[Saved entries]
-------------------------

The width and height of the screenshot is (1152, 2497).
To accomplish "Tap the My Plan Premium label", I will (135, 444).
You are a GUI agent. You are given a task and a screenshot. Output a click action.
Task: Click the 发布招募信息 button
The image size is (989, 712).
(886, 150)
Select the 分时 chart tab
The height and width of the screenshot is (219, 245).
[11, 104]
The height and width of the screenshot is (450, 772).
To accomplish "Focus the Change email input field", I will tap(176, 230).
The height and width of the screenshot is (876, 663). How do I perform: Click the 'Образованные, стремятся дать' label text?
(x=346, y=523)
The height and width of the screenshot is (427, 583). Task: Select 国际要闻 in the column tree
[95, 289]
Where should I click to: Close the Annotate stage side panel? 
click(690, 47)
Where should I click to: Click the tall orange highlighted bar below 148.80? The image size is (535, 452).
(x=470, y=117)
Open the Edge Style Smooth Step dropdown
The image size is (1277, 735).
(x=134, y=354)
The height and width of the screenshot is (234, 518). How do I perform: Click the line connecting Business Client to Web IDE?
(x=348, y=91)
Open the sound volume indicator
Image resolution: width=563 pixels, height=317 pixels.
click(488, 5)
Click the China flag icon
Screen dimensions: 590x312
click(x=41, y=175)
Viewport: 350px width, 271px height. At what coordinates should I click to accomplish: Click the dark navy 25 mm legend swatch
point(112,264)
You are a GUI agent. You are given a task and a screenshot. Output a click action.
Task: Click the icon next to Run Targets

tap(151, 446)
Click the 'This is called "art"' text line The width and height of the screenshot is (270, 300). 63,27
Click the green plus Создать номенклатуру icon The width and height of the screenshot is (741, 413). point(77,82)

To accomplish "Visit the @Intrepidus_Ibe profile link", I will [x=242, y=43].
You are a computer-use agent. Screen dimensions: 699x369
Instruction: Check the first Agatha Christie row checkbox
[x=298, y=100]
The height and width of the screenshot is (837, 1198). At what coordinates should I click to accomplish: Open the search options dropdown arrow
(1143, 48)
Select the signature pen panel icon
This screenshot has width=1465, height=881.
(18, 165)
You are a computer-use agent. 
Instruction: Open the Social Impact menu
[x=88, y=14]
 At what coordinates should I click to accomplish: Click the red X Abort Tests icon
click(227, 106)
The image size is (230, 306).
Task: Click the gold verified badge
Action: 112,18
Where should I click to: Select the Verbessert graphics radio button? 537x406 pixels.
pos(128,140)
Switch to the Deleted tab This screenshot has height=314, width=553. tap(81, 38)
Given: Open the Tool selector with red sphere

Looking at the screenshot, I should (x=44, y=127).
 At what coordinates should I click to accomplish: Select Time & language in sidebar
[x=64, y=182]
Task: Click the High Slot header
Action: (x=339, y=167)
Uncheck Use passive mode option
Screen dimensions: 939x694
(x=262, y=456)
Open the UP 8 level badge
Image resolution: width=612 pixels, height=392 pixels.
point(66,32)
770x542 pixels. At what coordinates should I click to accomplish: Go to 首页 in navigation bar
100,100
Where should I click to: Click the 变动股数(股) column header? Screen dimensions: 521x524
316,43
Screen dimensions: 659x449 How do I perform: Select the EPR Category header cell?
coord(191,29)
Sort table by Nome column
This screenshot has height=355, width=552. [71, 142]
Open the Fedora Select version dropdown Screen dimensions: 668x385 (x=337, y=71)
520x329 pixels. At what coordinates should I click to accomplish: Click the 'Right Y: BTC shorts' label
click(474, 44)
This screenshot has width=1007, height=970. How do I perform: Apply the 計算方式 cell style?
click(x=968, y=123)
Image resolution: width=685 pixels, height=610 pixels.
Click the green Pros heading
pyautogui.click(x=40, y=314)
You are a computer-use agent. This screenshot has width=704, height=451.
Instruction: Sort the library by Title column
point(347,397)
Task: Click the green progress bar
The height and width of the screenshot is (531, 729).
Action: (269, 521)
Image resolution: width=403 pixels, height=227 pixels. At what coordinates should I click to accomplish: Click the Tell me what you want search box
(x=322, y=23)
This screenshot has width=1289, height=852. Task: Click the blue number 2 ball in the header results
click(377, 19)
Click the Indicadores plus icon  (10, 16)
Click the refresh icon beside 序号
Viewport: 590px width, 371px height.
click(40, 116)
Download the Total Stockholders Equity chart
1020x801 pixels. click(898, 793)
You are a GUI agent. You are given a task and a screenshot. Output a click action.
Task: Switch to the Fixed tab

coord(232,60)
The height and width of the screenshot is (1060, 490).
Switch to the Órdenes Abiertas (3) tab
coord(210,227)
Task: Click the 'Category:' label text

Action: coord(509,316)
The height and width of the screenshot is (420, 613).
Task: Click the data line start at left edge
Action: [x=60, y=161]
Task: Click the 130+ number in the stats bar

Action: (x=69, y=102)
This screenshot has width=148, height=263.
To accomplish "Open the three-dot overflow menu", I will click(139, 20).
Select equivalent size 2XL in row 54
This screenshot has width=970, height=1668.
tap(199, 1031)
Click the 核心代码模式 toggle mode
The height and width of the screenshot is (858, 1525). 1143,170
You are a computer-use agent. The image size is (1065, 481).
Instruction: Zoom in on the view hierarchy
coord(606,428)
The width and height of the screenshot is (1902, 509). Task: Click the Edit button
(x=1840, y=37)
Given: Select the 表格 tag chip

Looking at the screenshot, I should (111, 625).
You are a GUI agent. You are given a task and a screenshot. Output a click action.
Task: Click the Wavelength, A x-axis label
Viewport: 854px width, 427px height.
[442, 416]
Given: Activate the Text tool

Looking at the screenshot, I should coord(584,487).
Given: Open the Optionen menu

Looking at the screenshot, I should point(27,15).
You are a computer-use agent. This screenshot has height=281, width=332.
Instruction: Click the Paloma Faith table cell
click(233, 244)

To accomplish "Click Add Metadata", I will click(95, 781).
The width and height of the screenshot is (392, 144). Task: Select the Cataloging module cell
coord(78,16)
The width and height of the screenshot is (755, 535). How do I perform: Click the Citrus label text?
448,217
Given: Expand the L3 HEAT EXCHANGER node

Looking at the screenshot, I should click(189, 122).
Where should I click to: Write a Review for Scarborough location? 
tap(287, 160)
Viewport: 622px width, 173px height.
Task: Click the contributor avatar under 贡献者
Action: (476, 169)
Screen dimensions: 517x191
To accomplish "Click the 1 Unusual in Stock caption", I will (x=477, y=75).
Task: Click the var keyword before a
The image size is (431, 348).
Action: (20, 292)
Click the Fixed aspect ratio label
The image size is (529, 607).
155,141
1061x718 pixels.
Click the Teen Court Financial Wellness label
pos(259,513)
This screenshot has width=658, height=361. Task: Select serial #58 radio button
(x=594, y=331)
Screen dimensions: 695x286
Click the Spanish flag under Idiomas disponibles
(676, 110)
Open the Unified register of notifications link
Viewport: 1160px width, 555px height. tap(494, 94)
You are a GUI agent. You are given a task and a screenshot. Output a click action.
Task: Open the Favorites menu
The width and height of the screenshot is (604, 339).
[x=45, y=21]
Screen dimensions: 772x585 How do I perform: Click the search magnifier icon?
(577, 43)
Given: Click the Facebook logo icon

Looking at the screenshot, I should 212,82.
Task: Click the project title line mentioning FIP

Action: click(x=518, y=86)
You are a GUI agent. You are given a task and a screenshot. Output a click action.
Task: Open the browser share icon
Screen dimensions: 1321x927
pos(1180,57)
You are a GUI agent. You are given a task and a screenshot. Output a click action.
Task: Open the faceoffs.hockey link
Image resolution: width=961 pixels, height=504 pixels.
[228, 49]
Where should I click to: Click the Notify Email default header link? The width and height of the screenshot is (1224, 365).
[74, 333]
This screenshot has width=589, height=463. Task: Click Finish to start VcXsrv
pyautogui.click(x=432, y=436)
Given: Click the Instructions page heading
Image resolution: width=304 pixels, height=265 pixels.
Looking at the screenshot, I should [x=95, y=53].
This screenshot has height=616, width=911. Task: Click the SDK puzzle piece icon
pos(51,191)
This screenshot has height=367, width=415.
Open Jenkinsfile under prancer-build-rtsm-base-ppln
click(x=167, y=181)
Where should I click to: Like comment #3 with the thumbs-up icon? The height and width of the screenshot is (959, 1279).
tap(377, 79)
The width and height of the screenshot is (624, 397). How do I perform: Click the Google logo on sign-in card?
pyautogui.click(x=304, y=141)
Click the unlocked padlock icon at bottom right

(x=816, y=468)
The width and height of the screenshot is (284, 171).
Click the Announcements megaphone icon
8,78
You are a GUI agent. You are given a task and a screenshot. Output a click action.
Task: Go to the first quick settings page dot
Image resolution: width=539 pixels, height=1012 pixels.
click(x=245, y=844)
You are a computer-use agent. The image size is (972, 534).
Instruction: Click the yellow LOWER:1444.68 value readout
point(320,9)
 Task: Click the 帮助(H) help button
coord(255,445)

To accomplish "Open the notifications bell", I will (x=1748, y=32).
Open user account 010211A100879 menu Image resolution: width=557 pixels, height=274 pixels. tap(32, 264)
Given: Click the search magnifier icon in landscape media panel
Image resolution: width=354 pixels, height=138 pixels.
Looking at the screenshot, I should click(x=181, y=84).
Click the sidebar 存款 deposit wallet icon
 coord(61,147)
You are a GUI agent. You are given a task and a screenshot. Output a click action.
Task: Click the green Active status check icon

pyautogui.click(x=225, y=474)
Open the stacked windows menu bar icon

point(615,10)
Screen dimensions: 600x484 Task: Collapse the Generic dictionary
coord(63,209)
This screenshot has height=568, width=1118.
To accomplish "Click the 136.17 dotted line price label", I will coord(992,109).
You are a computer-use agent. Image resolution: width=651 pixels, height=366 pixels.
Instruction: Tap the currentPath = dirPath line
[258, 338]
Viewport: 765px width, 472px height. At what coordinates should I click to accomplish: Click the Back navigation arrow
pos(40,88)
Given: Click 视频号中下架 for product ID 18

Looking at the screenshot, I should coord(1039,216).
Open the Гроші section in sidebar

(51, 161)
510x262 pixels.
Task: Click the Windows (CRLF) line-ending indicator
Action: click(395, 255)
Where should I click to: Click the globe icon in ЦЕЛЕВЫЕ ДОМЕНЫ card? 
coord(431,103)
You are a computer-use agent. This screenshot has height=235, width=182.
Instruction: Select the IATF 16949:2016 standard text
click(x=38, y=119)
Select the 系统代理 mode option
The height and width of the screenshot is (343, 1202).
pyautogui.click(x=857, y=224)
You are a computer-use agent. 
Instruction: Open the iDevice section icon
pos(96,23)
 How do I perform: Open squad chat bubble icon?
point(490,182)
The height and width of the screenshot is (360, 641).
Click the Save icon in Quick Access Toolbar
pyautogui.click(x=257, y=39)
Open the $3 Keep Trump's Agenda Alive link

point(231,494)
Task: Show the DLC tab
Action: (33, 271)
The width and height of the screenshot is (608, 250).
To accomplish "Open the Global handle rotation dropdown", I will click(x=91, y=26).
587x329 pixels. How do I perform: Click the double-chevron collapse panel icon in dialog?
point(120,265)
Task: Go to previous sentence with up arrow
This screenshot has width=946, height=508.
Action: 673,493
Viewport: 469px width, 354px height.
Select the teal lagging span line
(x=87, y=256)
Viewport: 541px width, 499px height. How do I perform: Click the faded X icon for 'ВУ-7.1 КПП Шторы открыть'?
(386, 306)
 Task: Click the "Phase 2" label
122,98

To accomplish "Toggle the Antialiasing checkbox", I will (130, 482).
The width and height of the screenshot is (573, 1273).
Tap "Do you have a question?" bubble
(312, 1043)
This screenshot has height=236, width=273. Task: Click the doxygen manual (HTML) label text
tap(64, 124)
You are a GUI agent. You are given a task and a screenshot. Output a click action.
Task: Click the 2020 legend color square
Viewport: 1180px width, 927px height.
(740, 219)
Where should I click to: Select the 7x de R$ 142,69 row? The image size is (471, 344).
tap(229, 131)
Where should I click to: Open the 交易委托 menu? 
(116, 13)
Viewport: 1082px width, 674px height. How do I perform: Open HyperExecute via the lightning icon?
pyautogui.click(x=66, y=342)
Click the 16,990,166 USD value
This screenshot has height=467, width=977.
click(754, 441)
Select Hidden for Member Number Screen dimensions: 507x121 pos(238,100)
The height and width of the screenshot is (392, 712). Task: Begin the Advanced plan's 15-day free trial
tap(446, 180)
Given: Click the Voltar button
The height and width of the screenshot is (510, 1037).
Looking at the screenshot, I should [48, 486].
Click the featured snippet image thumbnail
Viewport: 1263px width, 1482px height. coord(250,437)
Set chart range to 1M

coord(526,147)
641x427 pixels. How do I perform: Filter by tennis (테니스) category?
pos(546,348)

-------------------------

Assignment
Among the entries above, copy exactly only the lines starting with the one containing "Image resolution: width=961" and going through the one containing "The width and height of the screenshot is (284, 171).", both ends included.

Result of this task
Image resolution: width=961 pixels, height=504 pixels.
[228, 49]
Where should I click to: Click the Notify Email default header link? The width and height of the screenshot is (1224, 365).
[74, 333]
This screenshot has width=589, height=463. Task: Click Finish to start VcXsrv
pyautogui.click(x=432, y=436)
Given: Click the Instructions page heading
Image resolution: width=304 pixels, height=265 pixels.
Looking at the screenshot, I should [x=95, y=53].
This screenshot has height=616, width=911. Task: Click the SDK puzzle piece icon
pos(51,191)
This screenshot has height=367, width=415.
Open Jenkinsfile under prancer-build-rtsm-base-ppln
click(x=167, y=181)
Where should I click to: Like comment #3 with the thumbs-up icon? The height and width of the screenshot is (959, 1279).
tap(377, 79)
The width and height of the screenshot is (624, 397). How do I perform: Click the Google logo on sign-in card?
pyautogui.click(x=304, y=141)
Click the unlocked padlock icon at bottom right

(x=816, y=468)
The width and height of the screenshot is (284, 171).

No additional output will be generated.